▸ The problem
With pictures left out, only the lines from the one containing "The height and" through the end of the records should be reproduced exactly, please.

[Opening Material shown section]

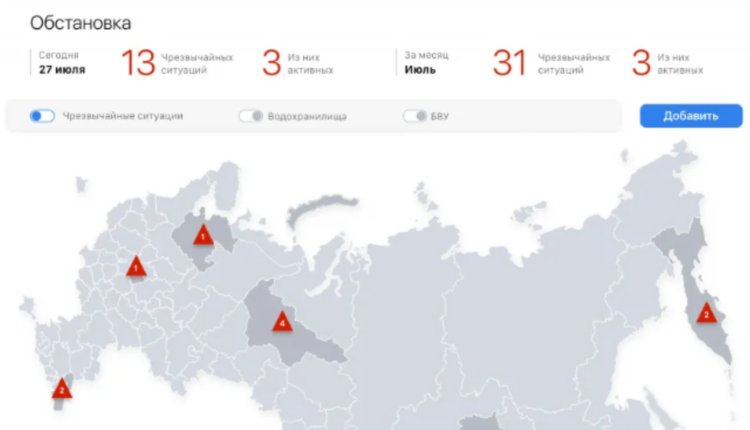Image resolution: width=750 pixels, height=430 pixels.
Task: Click today's 13 emergencies counter
Action: (x=139, y=64)
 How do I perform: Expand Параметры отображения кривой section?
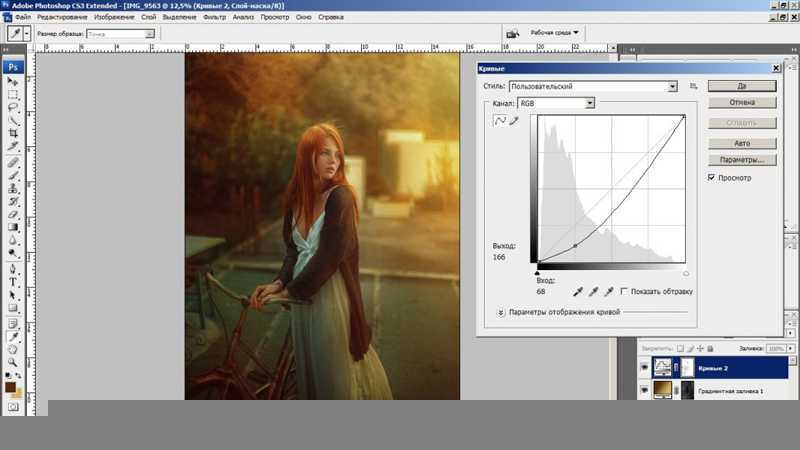[x=500, y=312]
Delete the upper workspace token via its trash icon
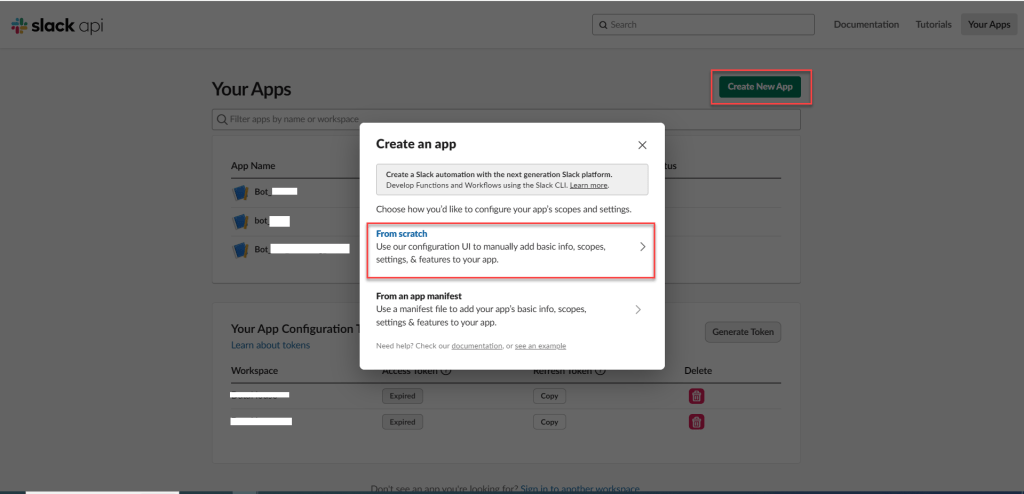The width and height of the screenshot is (1024, 494). coord(697,396)
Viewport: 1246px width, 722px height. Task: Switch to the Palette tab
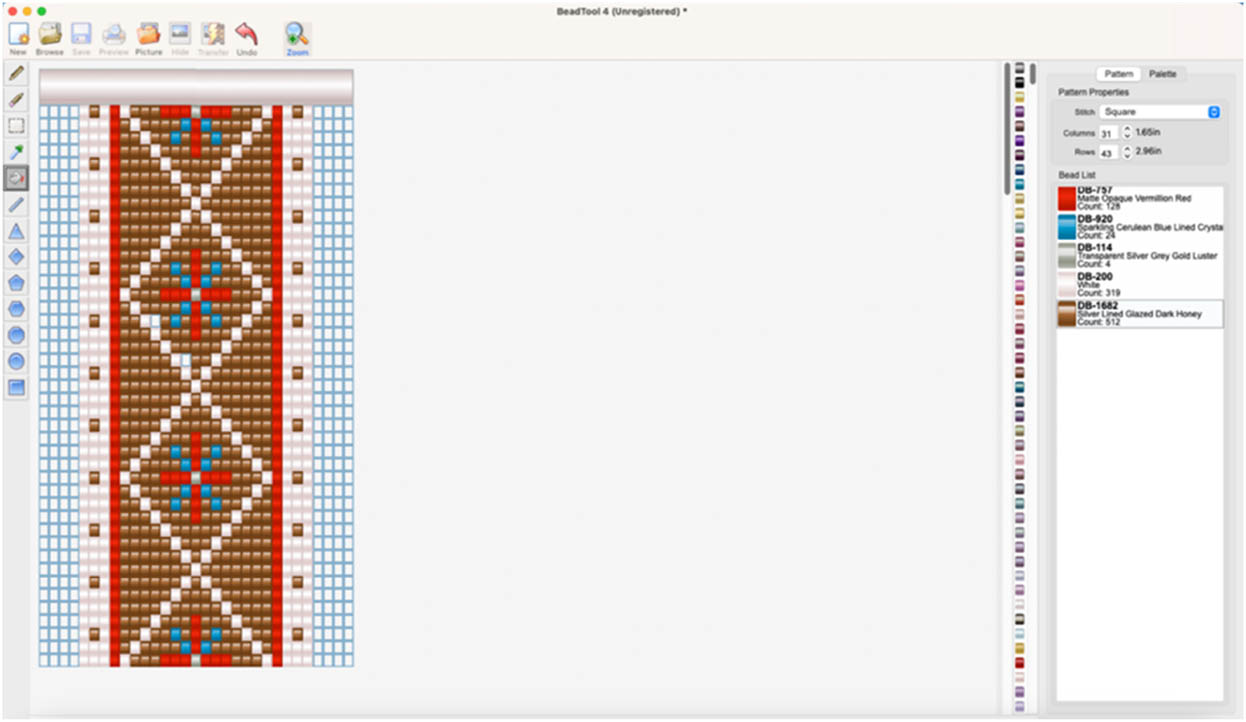1162,74
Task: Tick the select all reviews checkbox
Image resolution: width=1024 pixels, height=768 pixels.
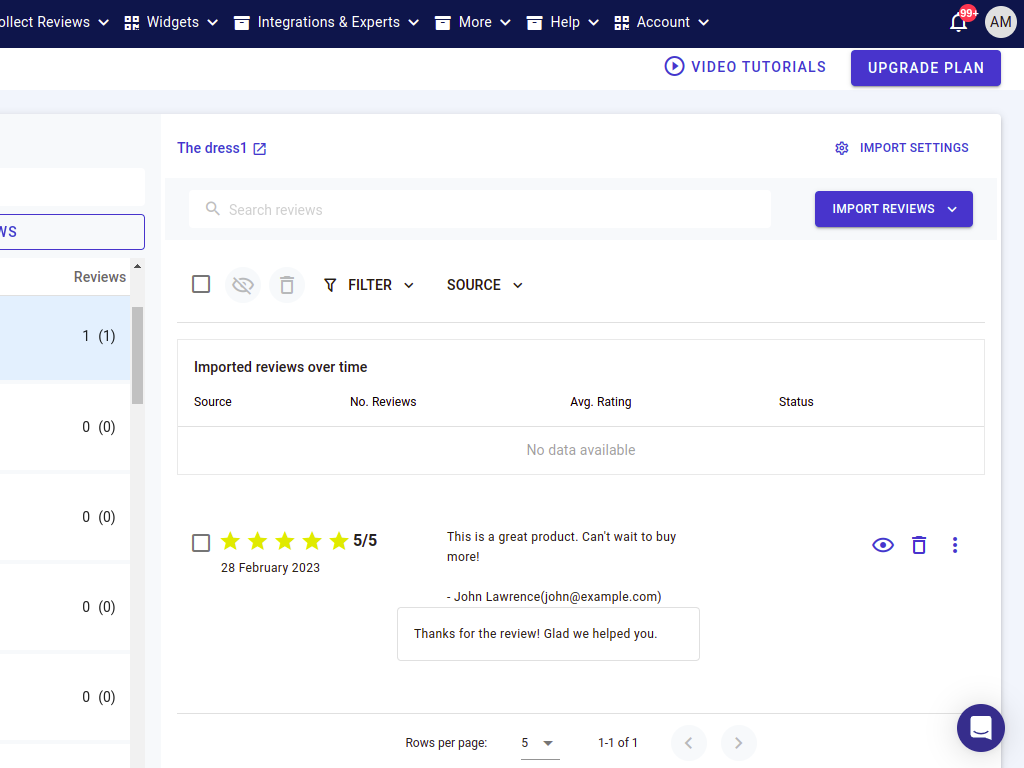Action: [x=201, y=284]

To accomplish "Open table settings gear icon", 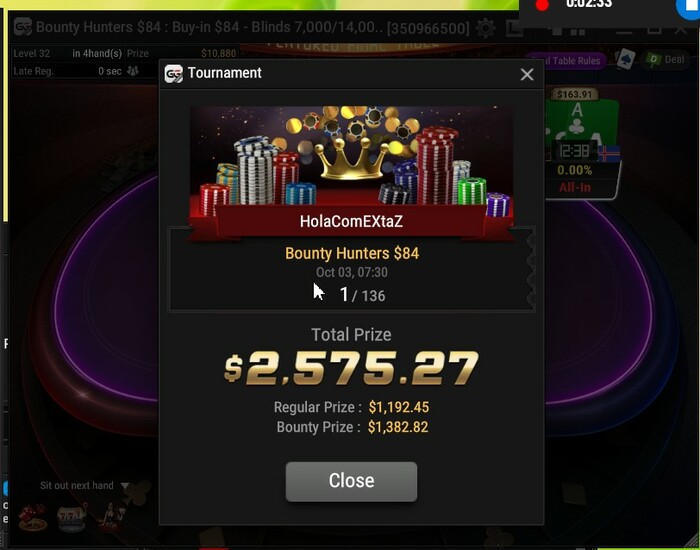I will tap(485, 28).
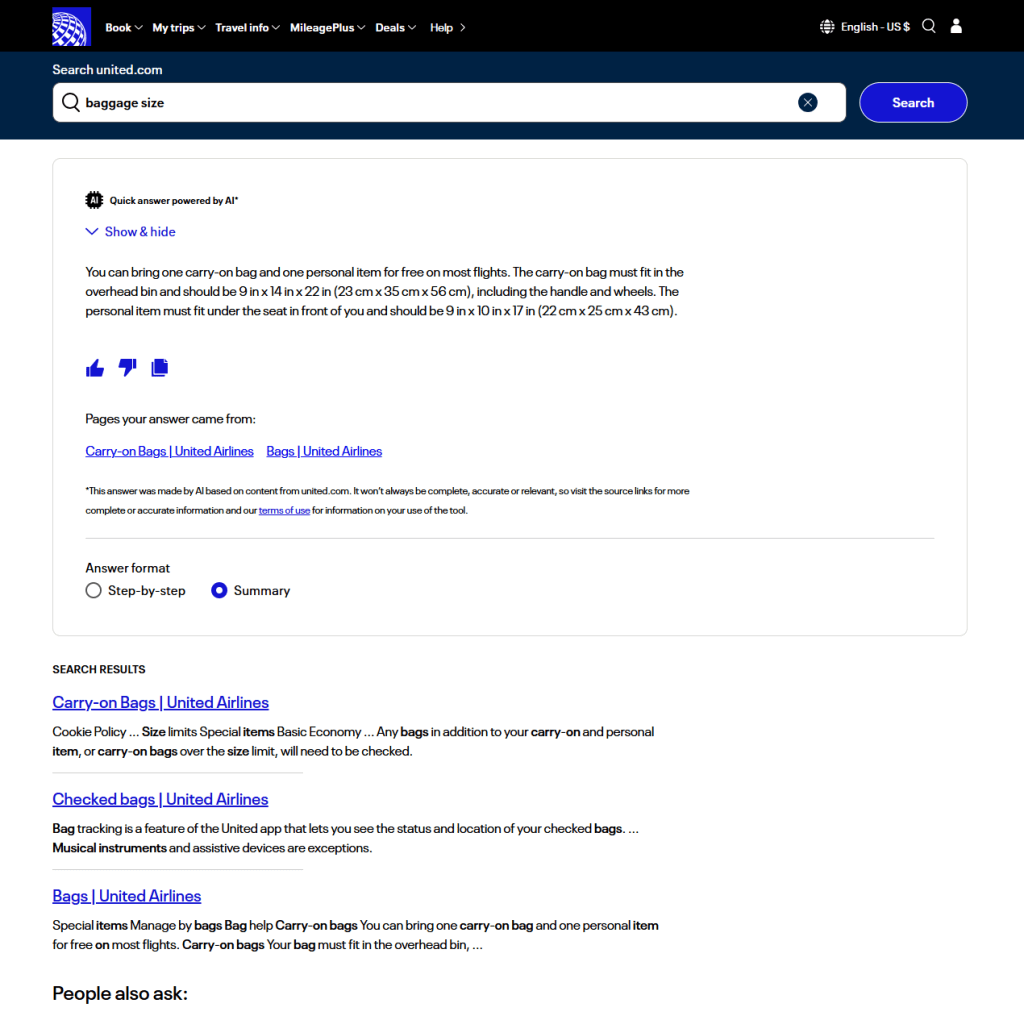Screen dimensions: 1024x1016
Task: Open the Deals menu
Action: (x=390, y=27)
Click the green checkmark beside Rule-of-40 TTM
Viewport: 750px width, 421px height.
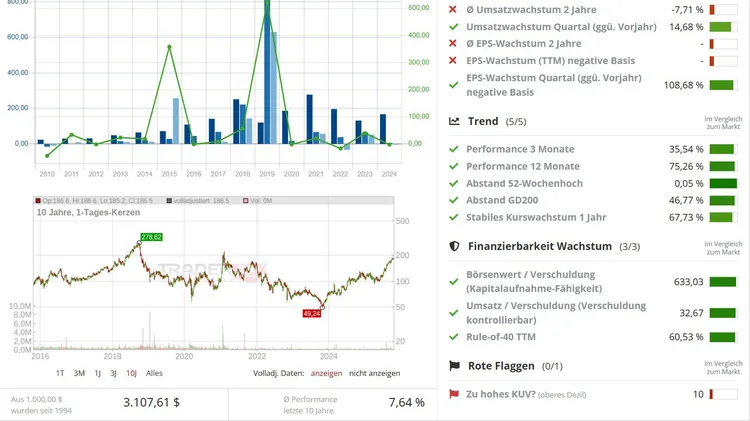point(454,337)
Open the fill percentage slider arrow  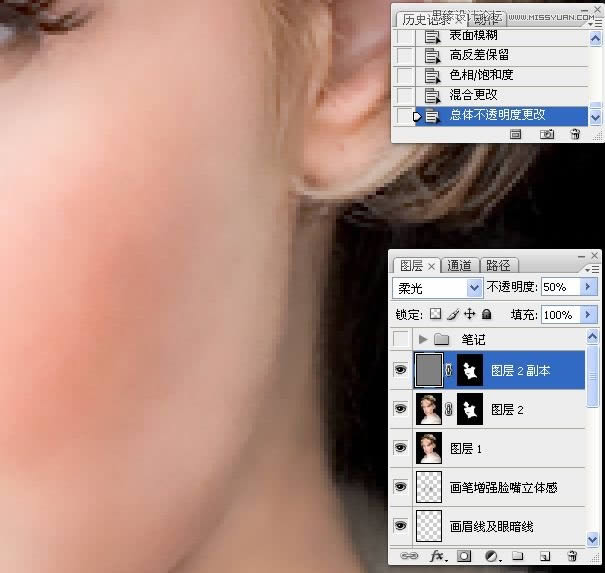[x=587, y=314]
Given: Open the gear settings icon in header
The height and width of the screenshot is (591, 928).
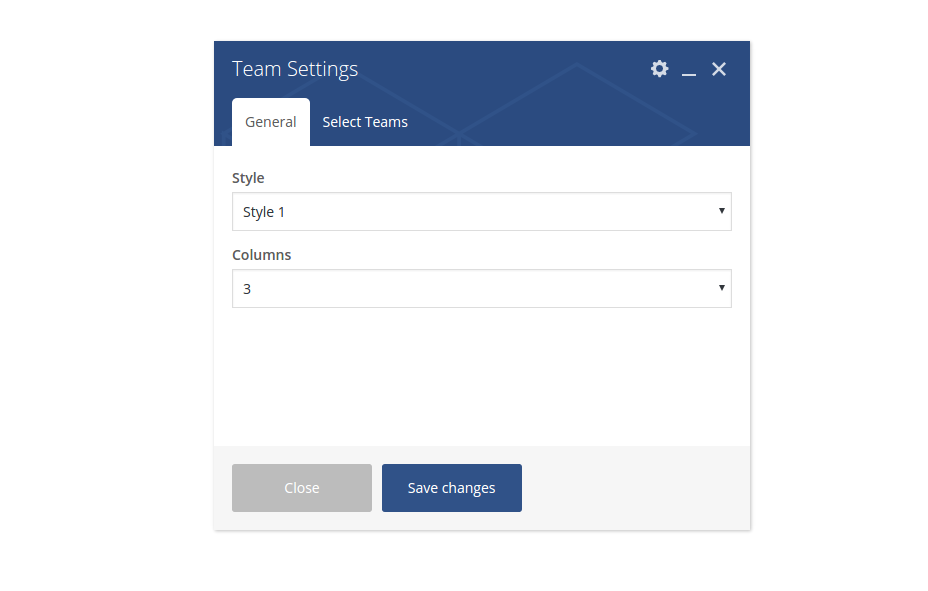Looking at the screenshot, I should (659, 69).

[Closing Material shown section]

▸ Result of the task
The height and width of the screenshot is (591, 928).
Looking at the screenshot, I should (659, 69).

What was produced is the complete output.